*** Opening of RECORDS PROVIDED ***
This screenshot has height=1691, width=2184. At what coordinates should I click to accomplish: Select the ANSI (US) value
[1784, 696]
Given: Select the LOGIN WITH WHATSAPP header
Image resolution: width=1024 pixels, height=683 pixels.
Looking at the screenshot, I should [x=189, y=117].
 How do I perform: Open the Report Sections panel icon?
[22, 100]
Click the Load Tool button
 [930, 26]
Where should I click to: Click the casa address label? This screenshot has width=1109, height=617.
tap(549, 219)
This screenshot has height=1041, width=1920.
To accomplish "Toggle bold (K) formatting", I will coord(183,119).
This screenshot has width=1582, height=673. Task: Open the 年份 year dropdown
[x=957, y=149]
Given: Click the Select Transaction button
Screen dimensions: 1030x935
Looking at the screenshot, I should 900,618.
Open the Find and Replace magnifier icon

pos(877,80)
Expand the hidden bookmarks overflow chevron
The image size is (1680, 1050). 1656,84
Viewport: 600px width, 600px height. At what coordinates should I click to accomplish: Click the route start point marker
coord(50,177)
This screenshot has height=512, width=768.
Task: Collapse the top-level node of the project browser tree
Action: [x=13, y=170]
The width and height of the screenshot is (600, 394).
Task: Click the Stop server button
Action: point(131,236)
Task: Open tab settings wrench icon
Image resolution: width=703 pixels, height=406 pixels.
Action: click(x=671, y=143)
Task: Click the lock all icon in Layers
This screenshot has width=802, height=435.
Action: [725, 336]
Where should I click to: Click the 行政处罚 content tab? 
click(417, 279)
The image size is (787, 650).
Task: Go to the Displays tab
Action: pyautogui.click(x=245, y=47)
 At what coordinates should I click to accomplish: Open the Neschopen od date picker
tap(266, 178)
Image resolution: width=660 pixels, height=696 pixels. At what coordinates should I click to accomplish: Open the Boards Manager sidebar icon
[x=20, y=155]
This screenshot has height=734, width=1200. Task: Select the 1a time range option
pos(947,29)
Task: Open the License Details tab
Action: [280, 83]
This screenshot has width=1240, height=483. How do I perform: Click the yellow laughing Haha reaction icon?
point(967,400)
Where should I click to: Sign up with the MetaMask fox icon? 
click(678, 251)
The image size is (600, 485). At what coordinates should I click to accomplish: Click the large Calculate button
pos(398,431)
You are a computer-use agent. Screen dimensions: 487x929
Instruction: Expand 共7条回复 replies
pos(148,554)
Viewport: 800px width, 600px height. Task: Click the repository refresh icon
*** Close of RECORDS PROVIDED ***
→ INSTRUCTIONS FOR THE TASK: Print out the whole of the material above exactly.

→ WRITTEN ANSWER:
This screenshot has height=1691, width=2184. At what coordinates should I click to accomplish: Select the ANSI (US) value
[1784, 696]
Given: Select the LOGIN WITH WHATSAPP header
Image resolution: width=1024 pixels, height=683 pixels.
Looking at the screenshot, I should [x=189, y=117].
 How do I perform: Open the Report Sections panel icon?
[22, 100]
Click the Load Tool button
 [930, 26]
Where should I click to: Click the casa address label? This screenshot has width=1109, height=617.
tap(549, 219)
This screenshot has height=1041, width=1920.
To accomplish "Toggle bold (K) formatting", I will coord(183,119).
This screenshot has width=1582, height=673. Task: Open the 年份 year dropdown
[x=957, y=149]
Given: Click the Select Transaction button
Screen dimensions: 1030x935
Looking at the screenshot, I should 900,618.
Open the Find and Replace magnifier icon

pos(877,80)
Expand the hidden bookmarks overflow chevron
The image size is (1680, 1050). 1656,84
Viewport: 600px width, 600px height. At what coordinates should I click to accomplish: Click the route start point marker
coord(50,177)
This screenshot has height=512, width=768.
Task: Collapse the top-level node of the project browser tree
Action: [x=13, y=170]
The width and height of the screenshot is (600, 394).
Task: Click the Stop server button
Action: point(131,236)
Task: Open tab settings wrench icon
Image resolution: width=703 pixels, height=406 pixels.
Action: click(x=671, y=143)
Task: Click the lock all icon in Layers
This screenshot has width=802, height=435.
Action: [725, 336]
Where should I click to: Click the 行政处罚 content tab? 
click(417, 279)
The image size is (787, 650).
Task: Go to the Displays tab
Action: pyautogui.click(x=245, y=47)
 At what coordinates should I click to accomplish: Open the Neschopen od date picker
tap(266, 178)
Image resolution: width=660 pixels, height=696 pixels. At what coordinates should I click to accomplish: Open the Boards Manager sidebar icon
[x=20, y=155]
This screenshot has height=734, width=1200. Task: Select the 1a time range option
pos(947,29)
Task: Open the License Details tab
Action: [280, 83]
This screenshot has width=1240, height=483. How do I perform: Click the yellow laughing Haha reaction icon?
point(967,400)
Where should I click to: Sign up with the MetaMask fox icon? 
click(678, 251)
The image size is (600, 485). At what coordinates should I click to accomplish: Click the large Calculate button
pos(398,431)
You are a computer-use agent. Screen dimensions: 487x929
Instruction: Expand 共7条回复 replies
pos(148,554)
Viewport: 800px width, 600px height. Task: Click the repository refresh icon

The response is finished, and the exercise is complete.